La idea surgió hace unos años. Pensaba: quería entender cómo empezar, con quién y en qué formato. Y, finalmente, este año, con el apoyo y la participación directa del Decano de la Facultad de Educación Especial, quien es el Logopeda Jefe de la República de Armenia, decidimos implementar la estructura tan esperada por los logopedas.
Buscamos crear una estructura conjunta que reúna a logopedas de Armenia, Artsaj y la diáspora, ya que el problema de la logopedia está relacionado con el apoyo a pacientes que hablan un idioma específico.
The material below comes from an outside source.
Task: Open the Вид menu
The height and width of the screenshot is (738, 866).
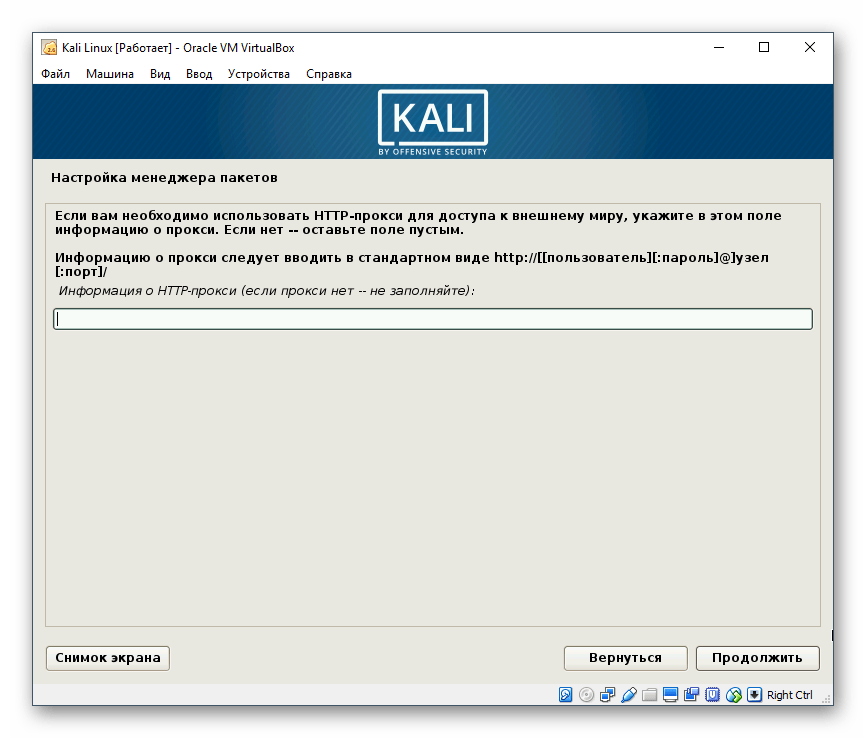Action: tap(161, 73)
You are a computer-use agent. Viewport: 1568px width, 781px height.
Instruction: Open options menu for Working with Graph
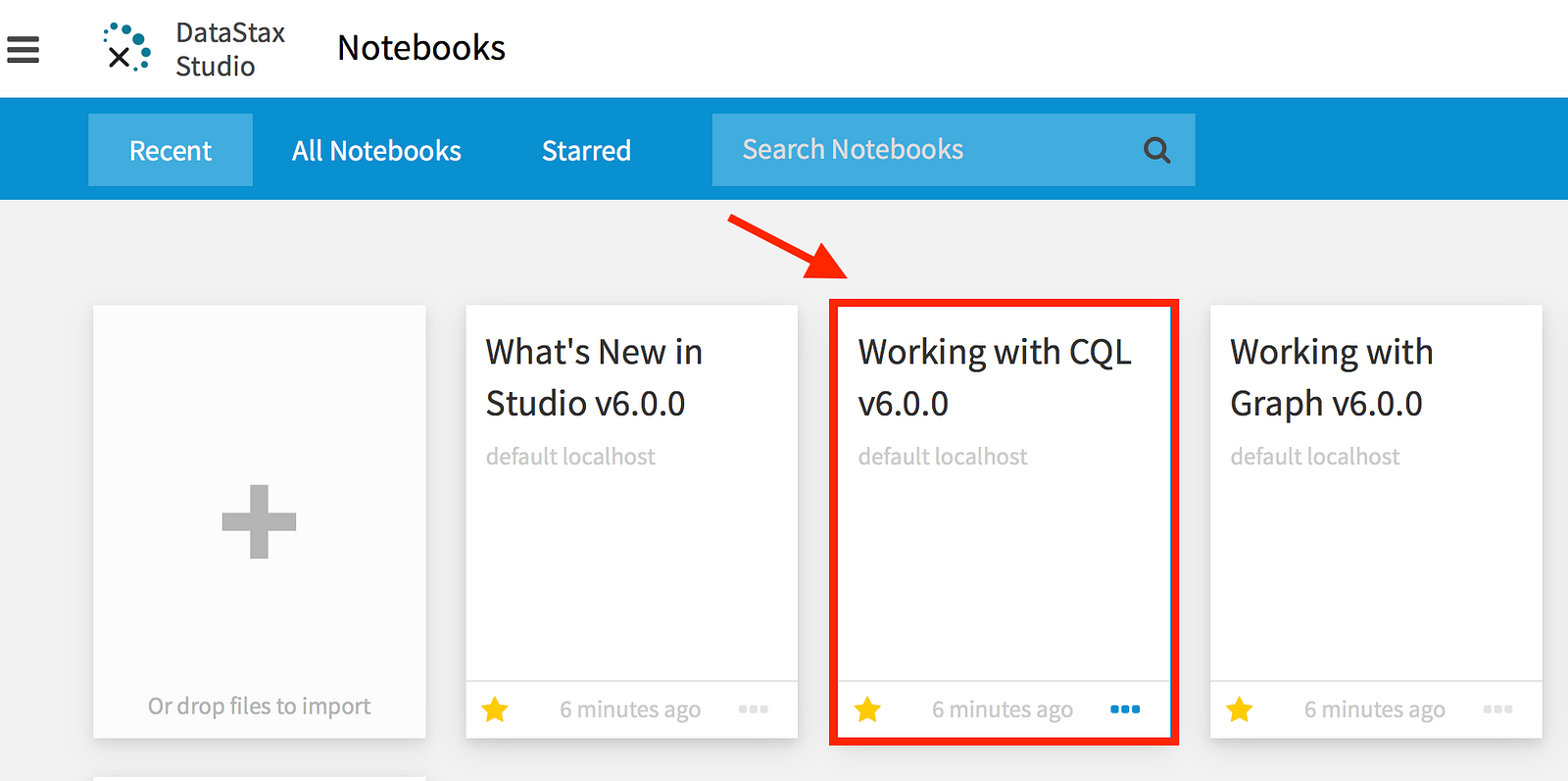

Es decir, si un paciente con pérdida del habla y habla armenio, nadie podrá ayudarlo en ningún lugar, ni en centros de rehabilitación con las mejores capacidades; si no hay un especialista que hable armenio, nadie podrá ayudarlo a recuperar el habla. Por lo tanto, esto brinda a nuestros especialistas armenios en la diáspora la oportunidad de trabajar también en su lengua materna y ayudar a nuestros familiares armenioparlantes a recuperar el habla perdida. La estructura busca unir, persiguiendo precisamente ese objetivo: que cualquier persona con un problema en cualquier país del mundo pueda solicitar la asociación y recibir la orientación adecuada sobre quién puede ayudarla en su país.
-¿Cuál es el progreso del trabajo?
-Pronto recibiremos la formulación legal; contamos con un estatuto claro, metas y objetivos definidos.